## Records for this task
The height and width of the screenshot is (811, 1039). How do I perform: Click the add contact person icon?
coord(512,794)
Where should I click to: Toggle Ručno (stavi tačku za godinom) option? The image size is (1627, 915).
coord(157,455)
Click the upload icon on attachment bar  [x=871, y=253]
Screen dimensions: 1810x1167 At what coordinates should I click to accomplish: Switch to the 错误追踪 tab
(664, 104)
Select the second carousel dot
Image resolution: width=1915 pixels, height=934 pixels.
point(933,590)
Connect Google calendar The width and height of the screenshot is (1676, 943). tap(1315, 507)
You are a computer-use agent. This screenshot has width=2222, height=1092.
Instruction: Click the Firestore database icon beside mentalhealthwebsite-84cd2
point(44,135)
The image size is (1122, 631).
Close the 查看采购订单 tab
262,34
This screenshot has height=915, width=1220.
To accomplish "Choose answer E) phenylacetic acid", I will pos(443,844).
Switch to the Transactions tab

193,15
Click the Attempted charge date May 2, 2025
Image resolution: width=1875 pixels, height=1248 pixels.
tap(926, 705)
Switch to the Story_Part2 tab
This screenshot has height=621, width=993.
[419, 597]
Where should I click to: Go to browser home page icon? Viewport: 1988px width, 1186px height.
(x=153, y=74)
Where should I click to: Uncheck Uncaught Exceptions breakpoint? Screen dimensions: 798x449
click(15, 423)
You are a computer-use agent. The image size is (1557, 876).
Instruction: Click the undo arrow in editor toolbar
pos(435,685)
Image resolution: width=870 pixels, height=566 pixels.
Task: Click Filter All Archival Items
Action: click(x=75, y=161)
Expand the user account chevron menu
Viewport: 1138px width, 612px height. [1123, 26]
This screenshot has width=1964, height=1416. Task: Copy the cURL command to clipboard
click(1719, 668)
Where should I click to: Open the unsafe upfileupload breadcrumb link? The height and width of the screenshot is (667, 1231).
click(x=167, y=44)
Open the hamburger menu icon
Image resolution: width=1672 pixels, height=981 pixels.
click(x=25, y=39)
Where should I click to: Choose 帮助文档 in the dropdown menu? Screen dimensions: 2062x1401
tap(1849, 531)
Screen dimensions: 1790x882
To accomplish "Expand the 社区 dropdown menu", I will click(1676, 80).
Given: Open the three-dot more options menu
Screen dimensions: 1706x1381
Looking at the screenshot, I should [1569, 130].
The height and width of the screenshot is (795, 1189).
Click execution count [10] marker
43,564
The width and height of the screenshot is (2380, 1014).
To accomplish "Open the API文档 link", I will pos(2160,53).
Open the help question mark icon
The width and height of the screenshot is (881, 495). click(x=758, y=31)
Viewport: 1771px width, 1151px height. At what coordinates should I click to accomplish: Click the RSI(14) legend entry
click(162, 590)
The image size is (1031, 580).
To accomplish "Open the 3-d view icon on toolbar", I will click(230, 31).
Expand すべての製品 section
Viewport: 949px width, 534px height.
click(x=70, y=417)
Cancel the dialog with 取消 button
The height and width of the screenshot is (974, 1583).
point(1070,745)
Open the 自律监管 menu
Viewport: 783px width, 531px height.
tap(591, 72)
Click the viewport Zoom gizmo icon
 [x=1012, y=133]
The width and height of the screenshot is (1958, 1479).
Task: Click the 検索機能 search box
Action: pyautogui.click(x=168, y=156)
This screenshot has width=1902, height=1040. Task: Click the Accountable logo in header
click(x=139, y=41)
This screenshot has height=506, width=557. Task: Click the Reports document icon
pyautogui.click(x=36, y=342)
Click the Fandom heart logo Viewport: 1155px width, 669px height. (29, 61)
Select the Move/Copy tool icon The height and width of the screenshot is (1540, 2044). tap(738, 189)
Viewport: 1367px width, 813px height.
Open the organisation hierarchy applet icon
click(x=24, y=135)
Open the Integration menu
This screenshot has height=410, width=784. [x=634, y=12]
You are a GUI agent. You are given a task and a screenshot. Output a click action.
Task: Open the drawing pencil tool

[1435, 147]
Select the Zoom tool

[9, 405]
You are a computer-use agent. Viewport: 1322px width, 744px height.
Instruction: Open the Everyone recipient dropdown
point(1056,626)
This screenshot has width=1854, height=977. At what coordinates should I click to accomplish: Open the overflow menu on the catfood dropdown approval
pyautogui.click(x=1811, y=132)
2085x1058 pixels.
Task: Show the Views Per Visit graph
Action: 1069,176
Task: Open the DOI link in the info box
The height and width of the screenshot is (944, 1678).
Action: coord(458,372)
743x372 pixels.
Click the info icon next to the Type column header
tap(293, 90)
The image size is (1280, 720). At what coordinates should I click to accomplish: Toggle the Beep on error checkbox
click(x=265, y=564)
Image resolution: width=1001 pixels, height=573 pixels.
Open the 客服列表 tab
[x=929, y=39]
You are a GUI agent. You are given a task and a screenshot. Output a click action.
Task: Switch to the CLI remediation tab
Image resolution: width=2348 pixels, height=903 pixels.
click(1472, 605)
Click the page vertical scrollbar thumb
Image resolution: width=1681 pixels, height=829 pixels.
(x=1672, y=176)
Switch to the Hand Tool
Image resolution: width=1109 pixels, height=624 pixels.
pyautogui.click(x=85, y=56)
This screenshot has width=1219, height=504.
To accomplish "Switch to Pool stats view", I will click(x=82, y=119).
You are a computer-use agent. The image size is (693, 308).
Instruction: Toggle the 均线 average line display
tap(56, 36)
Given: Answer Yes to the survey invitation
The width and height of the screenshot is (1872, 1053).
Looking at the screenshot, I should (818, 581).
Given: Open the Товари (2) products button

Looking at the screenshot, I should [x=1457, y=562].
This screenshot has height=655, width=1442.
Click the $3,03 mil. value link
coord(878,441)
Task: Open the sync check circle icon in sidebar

## Required action
Output only the number of lines in the data above that include the word "agent".

## Result of the exercise
6